Review the material and extract every line in which the word "screenshot" occurs.

- - - - - - -

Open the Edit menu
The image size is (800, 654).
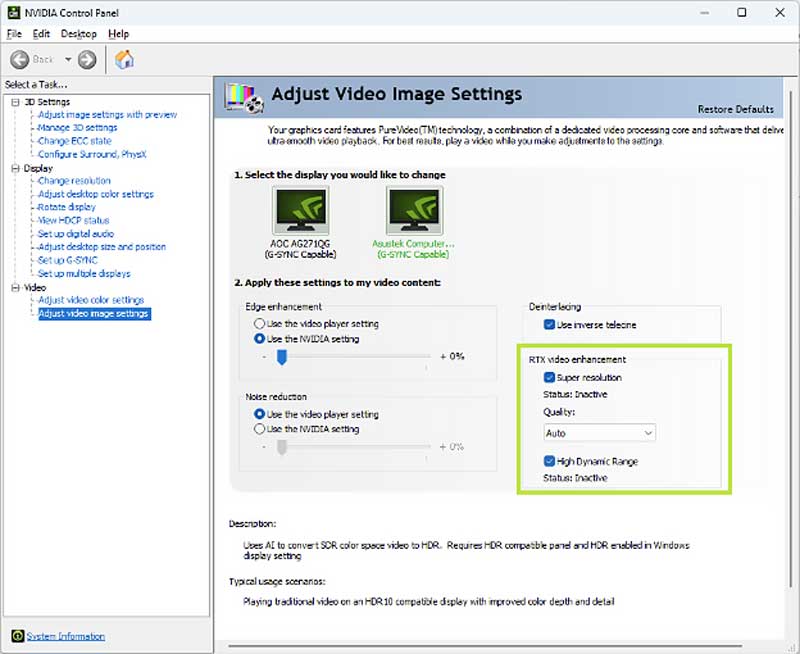pyautogui.click(x=41, y=33)
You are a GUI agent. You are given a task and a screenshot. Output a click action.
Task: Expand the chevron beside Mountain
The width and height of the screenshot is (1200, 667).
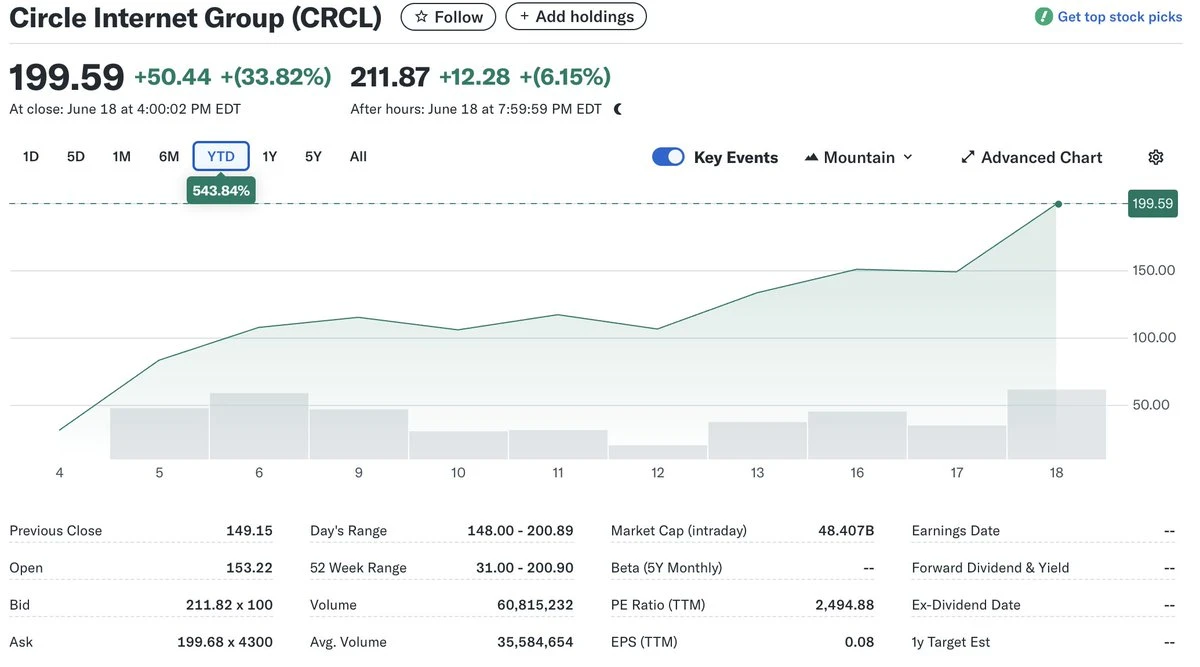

- - - - - - -

#### Result of this task:
You are a GUI agent. You are given a task and a screenshot. Output a click action.
The width and height of the screenshot is (1200, 667).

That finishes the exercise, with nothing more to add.